The study demonstrated that it was possible to predict BPD at birth by applying AI to analyse unique multivariate datasets combining clinical data and FTIR spectral data of GAS. Further development and validation of the predictive BPD algorithm is planned including data aggregation, blind testing and clinical studies.


Items

  • 1. A computer-implemented method for predicting a risk of an infant developing bronchopulmonary dysplasia (BPD), the method comprising the steps of:
    • obtaining a dataset, of the infant, comprising
      • clinical data;
      • lung maturity data; and
      • gastric aspirate (GAS) data;
    • analysing said dataset, thereby obtaining an analysed data result; and
    • based on said analysed data result predicting the risk of the infant developing BPD.
  • 2. The computer-implemented method according to any one of the preceding items, wherein the analysed data result is obtained by analysing the dataset by a trained machine learning model.
  • 3. The computer-implemented method according to any one of the preceding items, wherein the infant is a preterm born infant, such as an infant born before 37 weeks of pregnancy are completed.
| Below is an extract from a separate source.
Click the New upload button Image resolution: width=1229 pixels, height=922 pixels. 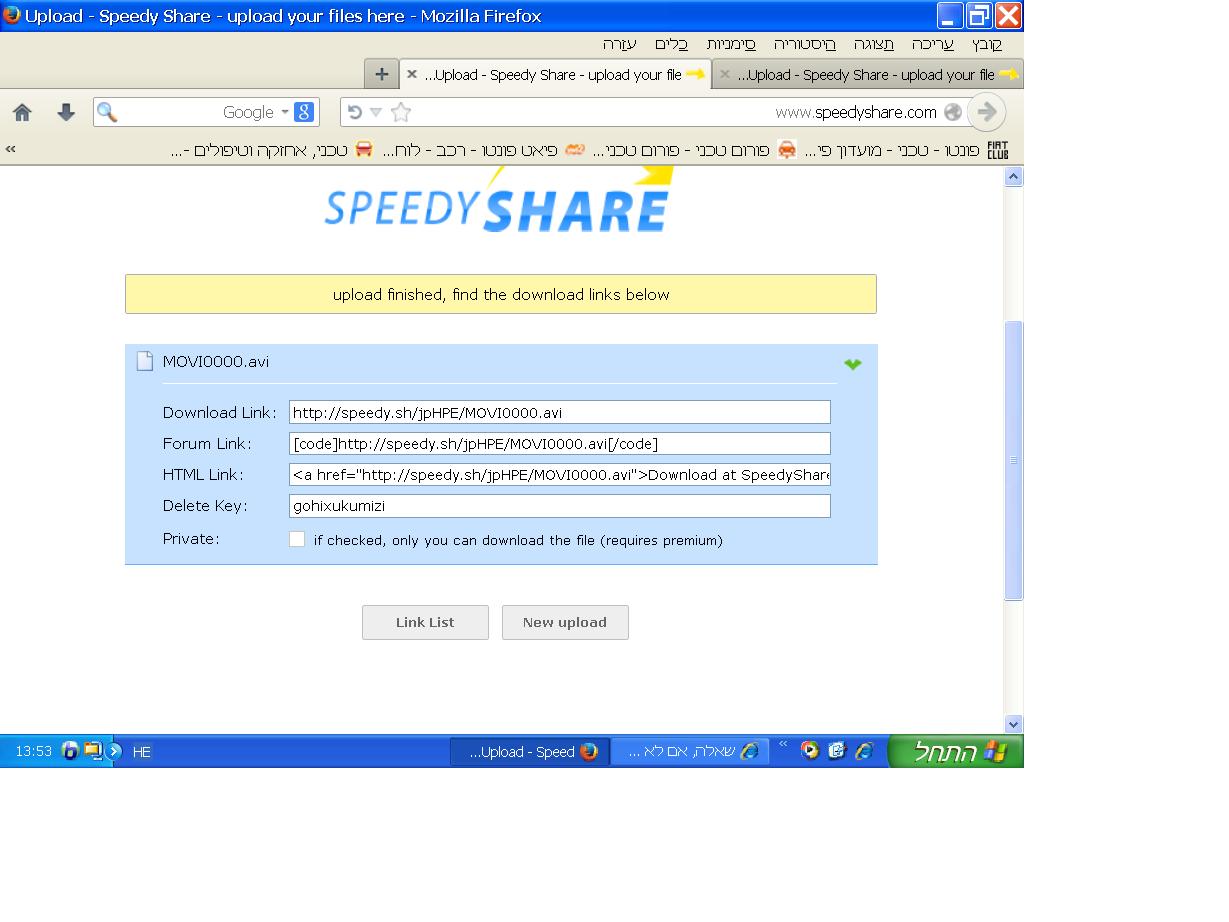click(565, 622)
  • 4. The computer-implemented method according to any one of the preceding items, wherein the dataset comprises or consists of data obtained within 48 hours after birth, preferably within 36 hours after birth.
  • 5. The computer-implemented method according to any one of the preceding items, wherein the clinical data comprises or consists of data, of the infant, selected from the list including birth weight, gestational age, if the infant has been diagnosed with RDS and/or the severity of RDS.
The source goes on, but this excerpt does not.